This post summarizes results of performance benchmarking some databases. For our test, we use a dataset similar to the Star Schema Benchmark and evaluate the performance on following queries:
- what is the time to insert a line order item?
- what is the time to fetch all the line orders for a customer?
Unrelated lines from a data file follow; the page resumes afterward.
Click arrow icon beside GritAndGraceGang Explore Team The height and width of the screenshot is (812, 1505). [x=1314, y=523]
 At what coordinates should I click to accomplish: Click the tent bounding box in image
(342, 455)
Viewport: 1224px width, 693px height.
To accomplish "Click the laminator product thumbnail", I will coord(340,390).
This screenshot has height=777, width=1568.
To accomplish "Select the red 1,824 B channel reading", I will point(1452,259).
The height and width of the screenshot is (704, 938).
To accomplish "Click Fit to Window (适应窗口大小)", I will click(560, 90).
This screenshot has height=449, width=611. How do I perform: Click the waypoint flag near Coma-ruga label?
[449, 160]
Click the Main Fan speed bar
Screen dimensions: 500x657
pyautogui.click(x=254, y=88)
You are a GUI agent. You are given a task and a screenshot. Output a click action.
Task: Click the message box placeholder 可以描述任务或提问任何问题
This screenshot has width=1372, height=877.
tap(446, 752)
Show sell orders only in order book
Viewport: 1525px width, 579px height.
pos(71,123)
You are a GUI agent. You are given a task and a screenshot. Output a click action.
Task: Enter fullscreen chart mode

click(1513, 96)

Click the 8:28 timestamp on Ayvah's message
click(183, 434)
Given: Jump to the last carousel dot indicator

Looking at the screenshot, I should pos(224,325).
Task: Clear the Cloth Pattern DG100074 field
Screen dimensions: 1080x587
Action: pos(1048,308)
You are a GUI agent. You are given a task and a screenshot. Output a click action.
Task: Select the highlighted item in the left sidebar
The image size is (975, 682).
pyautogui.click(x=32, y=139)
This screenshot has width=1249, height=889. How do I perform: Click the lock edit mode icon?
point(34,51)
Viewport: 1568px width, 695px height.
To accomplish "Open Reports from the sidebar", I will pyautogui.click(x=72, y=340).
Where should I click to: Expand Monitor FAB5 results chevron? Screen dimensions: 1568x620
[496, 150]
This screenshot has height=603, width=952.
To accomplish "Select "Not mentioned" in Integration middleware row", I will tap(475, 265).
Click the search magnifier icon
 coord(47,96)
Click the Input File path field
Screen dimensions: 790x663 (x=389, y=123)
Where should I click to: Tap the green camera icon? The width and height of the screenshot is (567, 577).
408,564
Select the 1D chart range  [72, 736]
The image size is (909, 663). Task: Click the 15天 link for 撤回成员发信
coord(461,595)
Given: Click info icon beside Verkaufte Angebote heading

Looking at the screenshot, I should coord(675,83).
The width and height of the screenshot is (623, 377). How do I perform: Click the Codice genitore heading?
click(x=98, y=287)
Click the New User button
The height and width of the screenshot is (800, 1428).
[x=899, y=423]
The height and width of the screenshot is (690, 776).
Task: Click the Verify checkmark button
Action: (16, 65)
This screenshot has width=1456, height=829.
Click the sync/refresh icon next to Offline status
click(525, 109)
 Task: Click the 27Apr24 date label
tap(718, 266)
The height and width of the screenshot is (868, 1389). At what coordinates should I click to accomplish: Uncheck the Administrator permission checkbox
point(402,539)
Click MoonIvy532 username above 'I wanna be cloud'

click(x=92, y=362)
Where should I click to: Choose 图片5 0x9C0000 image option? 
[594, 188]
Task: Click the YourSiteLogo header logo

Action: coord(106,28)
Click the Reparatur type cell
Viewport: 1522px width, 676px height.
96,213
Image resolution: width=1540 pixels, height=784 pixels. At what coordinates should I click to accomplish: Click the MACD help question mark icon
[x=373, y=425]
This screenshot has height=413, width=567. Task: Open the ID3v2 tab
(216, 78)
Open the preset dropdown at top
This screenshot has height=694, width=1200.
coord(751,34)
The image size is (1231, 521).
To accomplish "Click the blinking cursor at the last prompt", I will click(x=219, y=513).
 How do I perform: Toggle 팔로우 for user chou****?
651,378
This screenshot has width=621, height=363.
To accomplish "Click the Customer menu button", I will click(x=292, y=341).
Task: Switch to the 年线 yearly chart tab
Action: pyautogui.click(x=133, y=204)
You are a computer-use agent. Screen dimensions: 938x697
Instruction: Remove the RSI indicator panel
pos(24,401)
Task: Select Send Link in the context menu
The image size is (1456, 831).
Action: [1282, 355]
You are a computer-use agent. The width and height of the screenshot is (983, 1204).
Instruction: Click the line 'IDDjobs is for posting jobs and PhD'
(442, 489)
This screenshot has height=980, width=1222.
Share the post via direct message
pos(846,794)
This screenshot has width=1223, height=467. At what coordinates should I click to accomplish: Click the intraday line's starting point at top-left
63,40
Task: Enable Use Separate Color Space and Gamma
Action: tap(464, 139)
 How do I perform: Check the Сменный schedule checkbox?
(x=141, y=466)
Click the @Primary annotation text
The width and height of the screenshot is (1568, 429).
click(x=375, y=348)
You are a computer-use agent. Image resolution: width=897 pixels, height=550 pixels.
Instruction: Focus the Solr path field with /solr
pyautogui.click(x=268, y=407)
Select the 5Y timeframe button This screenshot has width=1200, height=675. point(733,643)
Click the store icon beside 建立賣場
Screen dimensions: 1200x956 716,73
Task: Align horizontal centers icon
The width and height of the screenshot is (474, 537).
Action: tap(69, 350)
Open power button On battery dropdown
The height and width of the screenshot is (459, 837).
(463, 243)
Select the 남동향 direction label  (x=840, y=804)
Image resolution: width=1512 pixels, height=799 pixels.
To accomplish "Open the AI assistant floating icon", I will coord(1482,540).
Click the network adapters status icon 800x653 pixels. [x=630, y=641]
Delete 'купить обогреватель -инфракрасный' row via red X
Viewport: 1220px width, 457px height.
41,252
we created a dataset with 44 M line orders. All databases (except Datastore which is serverless) use 8 vCPU and 32 GB RAM. For MySQL this resulted in a table with data_length = 7,269,679,104 bytes. below are the results:
| Task | MySQL | AlloyDB | MongoDB | RocksDB | Google Datastore | BigTable |
| Load all 44 M rows | 30 min 35.524 sec (24,491 rows/s) | 17 min 53.975 s (41,857 rows/s) | 10 min 5s | 8 min 12 s | 140 min | 17 min 39 s |
| Time to insert new row | 5 ms | 5 ms | 1 ms | < 1 ms | 115 ms | 1000 ms |
| Time to fetch all line orders corresponding to a customer | 1-2 ms | 2 ms | 9 ms | 8 ms | 134 ms | 700 ms |
| How data was loaded | LOAD DATA LOCAL INFILE | \copy FROM ... | Node.js | |||
| How tests were done | MySQL CLI | AlloyDB CLI (Postgres) | MongoDB CLI | RocksJava | Node.js | Java |
Overall, MySQL, AlloyDB, RocksDB and MongoDB perform close to each other and the numbers are inconclusive so as to suggest one over the other. The results confirm the belief that B-Tree based databases are optimized for minimizing the seek time to read whereas Log Structured Merge Tree (SS Table) databases are optimized for write throughput. The times for Datastore and BigTable are significantly higher presumably because they include the overhead of a network call. However, the network call happens in case of MySQL also when using the CLI (MySQL client calls remote MySQL server) and when we benchmarked MySQL with a Node.js application using the mysql2 driver, response times were practically the same as when using the CLI.
For MySQL there is almost a 6x improvement (in time) if the records are inserted in PK order, not to mention reduced data size (data_length). See this for example.
The results are not intended to suggest any database over another. There are many other factors to consider when making a decision.